[Your goal]: If a line of the data below contains the string "page", copy it into your answer.

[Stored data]
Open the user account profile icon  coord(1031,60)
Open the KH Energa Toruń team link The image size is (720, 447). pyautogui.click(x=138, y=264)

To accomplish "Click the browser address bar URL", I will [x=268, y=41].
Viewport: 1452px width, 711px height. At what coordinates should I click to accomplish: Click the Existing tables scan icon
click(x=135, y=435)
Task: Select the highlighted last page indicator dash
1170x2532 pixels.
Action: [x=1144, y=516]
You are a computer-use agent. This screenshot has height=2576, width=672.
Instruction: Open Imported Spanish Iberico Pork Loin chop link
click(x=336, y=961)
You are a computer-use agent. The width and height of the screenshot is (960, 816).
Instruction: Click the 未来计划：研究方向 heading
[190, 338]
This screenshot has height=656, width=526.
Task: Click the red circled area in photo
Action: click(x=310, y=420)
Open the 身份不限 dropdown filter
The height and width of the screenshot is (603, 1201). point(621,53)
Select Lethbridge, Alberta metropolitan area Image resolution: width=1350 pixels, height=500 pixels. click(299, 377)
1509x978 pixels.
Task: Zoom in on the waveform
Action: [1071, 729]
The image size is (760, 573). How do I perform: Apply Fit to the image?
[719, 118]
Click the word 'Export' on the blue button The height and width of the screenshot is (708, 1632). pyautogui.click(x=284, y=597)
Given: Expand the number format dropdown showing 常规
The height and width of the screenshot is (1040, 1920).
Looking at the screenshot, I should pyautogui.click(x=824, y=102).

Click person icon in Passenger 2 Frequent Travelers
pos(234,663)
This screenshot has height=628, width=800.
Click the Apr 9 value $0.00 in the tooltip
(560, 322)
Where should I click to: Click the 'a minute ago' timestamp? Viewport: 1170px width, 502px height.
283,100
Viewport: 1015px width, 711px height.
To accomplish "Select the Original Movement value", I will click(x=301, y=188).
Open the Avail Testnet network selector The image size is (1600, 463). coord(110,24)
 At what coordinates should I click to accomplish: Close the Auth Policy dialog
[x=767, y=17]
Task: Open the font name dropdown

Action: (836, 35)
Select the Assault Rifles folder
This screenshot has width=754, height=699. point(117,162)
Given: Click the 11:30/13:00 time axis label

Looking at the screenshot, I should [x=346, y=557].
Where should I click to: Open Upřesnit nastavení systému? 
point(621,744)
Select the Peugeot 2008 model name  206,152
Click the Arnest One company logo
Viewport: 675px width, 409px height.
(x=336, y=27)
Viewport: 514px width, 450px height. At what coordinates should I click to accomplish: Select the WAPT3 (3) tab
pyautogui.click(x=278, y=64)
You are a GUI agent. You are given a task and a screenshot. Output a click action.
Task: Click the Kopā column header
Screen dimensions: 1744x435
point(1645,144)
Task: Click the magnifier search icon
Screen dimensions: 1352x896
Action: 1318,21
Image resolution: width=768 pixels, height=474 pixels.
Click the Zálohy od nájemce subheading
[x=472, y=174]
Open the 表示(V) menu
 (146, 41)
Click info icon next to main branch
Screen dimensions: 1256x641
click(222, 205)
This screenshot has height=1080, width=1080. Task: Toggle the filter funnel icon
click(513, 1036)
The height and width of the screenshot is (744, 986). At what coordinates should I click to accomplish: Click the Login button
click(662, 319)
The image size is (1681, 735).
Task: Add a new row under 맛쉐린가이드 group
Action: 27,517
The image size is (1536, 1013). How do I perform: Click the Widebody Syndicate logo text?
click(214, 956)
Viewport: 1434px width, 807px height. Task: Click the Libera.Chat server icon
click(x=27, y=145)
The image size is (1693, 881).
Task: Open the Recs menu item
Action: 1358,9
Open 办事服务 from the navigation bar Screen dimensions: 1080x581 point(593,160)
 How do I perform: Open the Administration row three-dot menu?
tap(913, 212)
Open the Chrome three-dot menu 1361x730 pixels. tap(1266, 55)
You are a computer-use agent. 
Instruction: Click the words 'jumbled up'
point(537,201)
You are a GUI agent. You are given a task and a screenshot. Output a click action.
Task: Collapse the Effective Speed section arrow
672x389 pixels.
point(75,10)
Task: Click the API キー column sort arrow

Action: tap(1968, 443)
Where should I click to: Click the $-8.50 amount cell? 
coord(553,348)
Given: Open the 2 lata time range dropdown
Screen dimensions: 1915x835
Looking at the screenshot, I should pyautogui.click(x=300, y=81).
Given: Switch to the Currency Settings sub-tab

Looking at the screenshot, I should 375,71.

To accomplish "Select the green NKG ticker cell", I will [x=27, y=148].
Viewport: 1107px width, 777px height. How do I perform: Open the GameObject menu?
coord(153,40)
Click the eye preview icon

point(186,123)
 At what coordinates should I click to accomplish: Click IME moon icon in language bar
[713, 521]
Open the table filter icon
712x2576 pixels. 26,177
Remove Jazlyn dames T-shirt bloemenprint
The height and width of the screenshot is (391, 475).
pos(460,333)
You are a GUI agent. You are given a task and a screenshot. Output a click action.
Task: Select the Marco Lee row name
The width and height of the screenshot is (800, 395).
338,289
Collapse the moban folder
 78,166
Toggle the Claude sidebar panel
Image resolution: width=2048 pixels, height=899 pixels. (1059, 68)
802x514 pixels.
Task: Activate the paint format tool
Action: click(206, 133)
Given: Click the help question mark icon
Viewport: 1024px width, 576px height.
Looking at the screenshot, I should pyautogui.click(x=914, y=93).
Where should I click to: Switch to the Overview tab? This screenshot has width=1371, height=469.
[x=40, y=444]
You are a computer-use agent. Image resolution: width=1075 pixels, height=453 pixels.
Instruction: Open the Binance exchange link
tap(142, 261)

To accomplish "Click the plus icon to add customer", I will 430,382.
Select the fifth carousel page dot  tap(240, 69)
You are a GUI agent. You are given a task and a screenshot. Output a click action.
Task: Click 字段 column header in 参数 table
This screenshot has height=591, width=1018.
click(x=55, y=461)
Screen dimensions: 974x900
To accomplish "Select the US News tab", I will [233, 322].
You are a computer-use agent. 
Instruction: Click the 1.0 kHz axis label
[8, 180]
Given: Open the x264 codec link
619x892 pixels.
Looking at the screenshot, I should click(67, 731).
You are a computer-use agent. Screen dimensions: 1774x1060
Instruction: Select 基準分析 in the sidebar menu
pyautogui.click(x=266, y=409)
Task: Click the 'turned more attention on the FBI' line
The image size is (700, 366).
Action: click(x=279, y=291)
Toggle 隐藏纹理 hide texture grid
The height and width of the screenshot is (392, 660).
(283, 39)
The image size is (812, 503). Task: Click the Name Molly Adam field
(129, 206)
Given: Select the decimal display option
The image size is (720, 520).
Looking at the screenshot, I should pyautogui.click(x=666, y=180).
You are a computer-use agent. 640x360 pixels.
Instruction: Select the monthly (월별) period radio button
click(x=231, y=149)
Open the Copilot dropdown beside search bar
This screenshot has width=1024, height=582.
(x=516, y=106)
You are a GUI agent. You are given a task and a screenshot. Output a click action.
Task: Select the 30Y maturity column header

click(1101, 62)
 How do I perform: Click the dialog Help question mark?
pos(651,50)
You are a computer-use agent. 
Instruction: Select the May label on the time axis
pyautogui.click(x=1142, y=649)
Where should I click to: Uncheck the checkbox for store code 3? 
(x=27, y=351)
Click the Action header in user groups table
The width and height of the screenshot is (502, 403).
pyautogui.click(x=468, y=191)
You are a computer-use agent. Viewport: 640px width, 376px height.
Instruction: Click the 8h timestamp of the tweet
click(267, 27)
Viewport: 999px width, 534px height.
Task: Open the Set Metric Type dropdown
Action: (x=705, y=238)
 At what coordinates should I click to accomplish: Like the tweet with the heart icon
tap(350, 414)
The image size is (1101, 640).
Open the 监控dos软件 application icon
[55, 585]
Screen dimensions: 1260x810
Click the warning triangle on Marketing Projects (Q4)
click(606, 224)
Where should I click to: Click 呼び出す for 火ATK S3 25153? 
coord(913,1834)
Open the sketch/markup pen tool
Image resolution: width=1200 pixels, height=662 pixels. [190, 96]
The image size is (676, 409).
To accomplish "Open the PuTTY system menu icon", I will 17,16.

[Solution to the problem]:
Task: Select the highlighted last page indicator dash
Select the fifth carousel page dot  tap(240, 69)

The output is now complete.